As regards the responses, it is premature to speak of particular details of the ongoing operations. However, one thing is clear – specialised counter-terrorism responses remain highly concentrated in particular locations and with elite ‘special force’ units, such as the National Security Guard
(NSG) and small units in the Armed Forces, Paramilitaries and the special Anti Terrorism units in the Police. At a structural level, there is clearly an excessive measure of over-centralization and an inability to delegate authority and capacities of response where these are most needed – at the level of the ‘first responders’, the forces available at each thana and police post. Response capacities must be distributed across the country, at the level of the
police station and, in urban areas, effective response times must be reduced to between one and three minutes to any terrorist incident. Absent such capacities of response, there is little hope that we will be able to reduce the effectiveness of terrorist attacks and the concomitant costs in lives, material and perceptions – both domestic and international.
A comprehensive reorientation and retraining of Police forces across the country is now an urgent imperative – one that can brook no further delay. Protocols of counter-terrorism response must not only be clearly defined and disseminated among all security agencies, all personnel must undergo processes of immediate and continuous retraining, including simulated operations and crisis management drills
It must, by now, be abundantly clear that the prevailing ‘emergency response paradigm’, the principal, if not exclusive, paradigm of response in India, has failed. The challenges of terrorism, proxy and sub-conventional warfare and insurgency are no longer transient ‘emergencies’, but chronic afflictions across vast areas of the country. Permanent and institutionalised mechanisms of response must now be designed to cope with these persistent challenges. Existing institutions are neither sufficient for, nor geared to, the imperatives of response to terrorism.

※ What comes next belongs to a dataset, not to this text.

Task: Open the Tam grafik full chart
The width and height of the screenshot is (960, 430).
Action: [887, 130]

Crucially, any response that may be evolved or designed must be composite. This implies, first, that responses must be embedded into the permanent institutional mechanisms of security, law and justice administration. Further, weakness in any one aspect of the mechanism, from the first or ‘lowest’ elements of intelligence and policing, and up to the highest levels of administrative, judicial and legislative functions, jeopardise any gains that may be secured by any other part of the system. Similarly gains in one region are often frittered away as conflict and terrorism quickly emerge in another, robbing the nation of any cumulative advantage arising out of counter-terrorism successes or the ‘peace dividend’. Critically, responses must not cancel out one another. The tactical and short-term must be fully reconciled with the strategic and long-term. The endless and ill-informed debates on legal vs. developmental vs. political vs. negotiated vs. policing vs. military responses are fruitless. This entire spectrum – from use of extreme force to negotiations and conciliation – is comprehended within the notion of ‘counter-terrorism’.